[DO NOT PUBLISH]
IN THE UNITED STATES COURT OF APPEALS
FILED
FOR THE ELEVENTH CIRCUIT U.S. COURT OF APPEALS
________________________ ELEVENTH CIRCUIT
JAN 12, 2007
No. 06-12017 THOMAS K. KAHN
Non-Argument Calendar CLERK
________________________
D. C. Docket No. 05-00244-CR-WS
UNITED STATES OF AMERICA,
Plaintiff-Appellee,
versus
RUSSELL DOUGLAS HARMON,
Defendant-Appellant.
________________________
Appeal from the United States District Court
for the Southern District of Alabama
_________________________
(January 12, 2007)
Before BLACK, CARNES and MARCUS, Circuit Judges.
PER CURIAM:
On July 9, 2005, Russell Douglas Harmon, a convicted felon, received a call
while at his friend’s house from Vincent Pickering. Pickering threatened to hurt
Harmon. Harmon and his friend then left the house and went to meet up with some
others, including Pickering. Once there, Pickering came up to the car Harmon was
in, swung a machete in Harmon’s direction, and threatened to kill Harmon.

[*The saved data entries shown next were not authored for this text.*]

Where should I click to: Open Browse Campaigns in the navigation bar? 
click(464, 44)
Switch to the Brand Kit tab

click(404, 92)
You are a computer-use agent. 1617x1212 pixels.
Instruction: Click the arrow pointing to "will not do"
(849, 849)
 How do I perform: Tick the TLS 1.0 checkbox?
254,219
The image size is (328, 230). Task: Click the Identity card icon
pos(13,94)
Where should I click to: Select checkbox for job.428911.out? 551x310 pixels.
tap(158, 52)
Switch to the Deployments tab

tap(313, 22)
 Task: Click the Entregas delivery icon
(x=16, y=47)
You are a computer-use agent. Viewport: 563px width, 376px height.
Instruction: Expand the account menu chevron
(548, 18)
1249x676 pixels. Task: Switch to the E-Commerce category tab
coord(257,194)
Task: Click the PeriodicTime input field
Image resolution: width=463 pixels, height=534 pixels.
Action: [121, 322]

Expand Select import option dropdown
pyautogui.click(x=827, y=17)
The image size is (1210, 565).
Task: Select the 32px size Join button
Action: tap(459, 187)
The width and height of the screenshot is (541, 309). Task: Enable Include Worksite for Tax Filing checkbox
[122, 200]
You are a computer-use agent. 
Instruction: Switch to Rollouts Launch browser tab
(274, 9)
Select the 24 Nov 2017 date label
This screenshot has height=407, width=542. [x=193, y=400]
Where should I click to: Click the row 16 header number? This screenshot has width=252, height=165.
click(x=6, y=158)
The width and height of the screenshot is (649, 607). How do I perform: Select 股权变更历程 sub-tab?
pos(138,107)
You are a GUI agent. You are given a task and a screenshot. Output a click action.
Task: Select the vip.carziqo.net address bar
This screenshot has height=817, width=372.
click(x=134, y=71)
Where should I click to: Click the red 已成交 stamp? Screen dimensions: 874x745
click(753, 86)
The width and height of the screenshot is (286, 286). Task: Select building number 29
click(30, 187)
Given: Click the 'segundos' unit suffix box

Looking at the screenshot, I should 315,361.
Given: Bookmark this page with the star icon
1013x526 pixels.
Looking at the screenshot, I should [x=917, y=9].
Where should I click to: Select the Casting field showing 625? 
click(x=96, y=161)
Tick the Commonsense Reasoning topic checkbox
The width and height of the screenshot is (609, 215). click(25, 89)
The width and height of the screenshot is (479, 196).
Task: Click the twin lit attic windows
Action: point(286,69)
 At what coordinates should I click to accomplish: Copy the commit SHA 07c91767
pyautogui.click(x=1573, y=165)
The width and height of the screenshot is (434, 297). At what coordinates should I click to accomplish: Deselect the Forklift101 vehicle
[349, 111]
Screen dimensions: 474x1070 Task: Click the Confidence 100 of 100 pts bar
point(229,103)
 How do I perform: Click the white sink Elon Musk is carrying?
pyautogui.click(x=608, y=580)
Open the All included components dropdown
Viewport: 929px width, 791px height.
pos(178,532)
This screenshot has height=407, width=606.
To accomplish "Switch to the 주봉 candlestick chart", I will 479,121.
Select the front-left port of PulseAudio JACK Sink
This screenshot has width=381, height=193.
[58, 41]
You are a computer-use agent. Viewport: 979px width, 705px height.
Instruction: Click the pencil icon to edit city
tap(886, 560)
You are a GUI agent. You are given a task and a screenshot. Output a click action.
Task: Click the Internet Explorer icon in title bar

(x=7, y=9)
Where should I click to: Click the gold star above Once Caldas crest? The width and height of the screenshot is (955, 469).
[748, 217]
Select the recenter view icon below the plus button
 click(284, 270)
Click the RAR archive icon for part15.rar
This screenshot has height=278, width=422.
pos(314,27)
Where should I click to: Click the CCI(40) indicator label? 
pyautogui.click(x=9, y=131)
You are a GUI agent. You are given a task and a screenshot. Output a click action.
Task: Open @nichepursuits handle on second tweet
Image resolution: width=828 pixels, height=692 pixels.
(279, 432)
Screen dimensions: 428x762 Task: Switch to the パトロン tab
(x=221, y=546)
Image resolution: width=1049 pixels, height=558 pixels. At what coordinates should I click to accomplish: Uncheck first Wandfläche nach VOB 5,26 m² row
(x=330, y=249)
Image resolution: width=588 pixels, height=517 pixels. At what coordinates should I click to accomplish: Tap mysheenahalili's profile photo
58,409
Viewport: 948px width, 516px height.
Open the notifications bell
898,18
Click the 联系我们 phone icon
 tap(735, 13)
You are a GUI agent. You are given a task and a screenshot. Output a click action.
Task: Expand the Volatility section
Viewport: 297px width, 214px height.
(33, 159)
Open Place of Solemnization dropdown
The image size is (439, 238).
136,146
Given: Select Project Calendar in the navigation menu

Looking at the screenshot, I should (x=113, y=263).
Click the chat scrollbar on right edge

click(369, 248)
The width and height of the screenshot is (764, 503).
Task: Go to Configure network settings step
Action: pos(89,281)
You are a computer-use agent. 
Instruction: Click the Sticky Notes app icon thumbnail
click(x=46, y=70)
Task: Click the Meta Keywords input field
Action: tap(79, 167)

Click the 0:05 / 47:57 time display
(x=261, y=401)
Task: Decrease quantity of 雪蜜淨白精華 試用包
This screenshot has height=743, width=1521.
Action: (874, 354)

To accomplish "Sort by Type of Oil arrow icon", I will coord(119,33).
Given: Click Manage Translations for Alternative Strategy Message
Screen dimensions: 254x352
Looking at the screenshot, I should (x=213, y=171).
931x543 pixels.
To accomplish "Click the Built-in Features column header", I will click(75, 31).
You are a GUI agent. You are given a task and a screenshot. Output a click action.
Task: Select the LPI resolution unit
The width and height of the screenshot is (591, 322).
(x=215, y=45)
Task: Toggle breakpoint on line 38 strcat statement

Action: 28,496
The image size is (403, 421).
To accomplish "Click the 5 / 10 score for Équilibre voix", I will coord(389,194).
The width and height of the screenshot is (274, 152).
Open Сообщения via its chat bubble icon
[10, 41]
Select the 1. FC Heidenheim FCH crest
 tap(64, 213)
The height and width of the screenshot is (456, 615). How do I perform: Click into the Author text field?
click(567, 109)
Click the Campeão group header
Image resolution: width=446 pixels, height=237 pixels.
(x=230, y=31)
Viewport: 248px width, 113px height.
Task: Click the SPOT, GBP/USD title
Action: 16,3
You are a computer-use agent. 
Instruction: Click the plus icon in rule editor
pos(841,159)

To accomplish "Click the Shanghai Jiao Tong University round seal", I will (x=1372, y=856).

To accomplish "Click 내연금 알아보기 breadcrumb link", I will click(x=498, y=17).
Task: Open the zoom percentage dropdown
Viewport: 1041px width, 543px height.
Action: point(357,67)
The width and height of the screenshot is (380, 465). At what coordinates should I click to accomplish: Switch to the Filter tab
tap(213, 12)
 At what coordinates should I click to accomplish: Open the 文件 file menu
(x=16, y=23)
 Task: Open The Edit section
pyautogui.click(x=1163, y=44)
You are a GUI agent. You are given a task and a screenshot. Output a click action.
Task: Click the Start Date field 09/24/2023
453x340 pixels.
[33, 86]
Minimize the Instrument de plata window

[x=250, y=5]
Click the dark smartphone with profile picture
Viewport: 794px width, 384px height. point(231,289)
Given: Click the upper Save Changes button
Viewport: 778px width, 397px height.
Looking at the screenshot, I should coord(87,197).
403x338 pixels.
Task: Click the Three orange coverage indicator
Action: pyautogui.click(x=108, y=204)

Harmon and his friend then left for Harmon’s sister’s house. While there,
Pickering called Harmon and again threatened to kill him. Harmon then got a gun
from his sister’s house and left for a nearby trailer park. Pickering arrived at the
trailer park soon after and came at Harmon with a gun. Harmon then shot and
killed Pickering.1
Harmon was indicted for one count of possessing a firearm while a
convicted felon, in violation of 18 U.S.C. § 922(g)(1). Prior to his trial, the
government filed a motion in limine seeking to exclude all references to the
Pickering shooting. Harmon responded that this was inappropriate because he
intended to prove that he was justified in possessing the firearm in order to protect
himself from Pickering. The district court granted the government’s motion,
noting that the only reason to introduce evidence of the shooting was to prove
justification, and Harmon had not met his burden to show by a preponderance of
1
This is Harmon’s version of the events of July 9, 2005, as proffered to the district court,
which we take to be true for the purposes of this appeal. We note, however, that the government
presented evidence at Harmon’s trial that Harmon had been in possession of the same gun used
to shoot Pickering on numerous occasions in the months before the shooting.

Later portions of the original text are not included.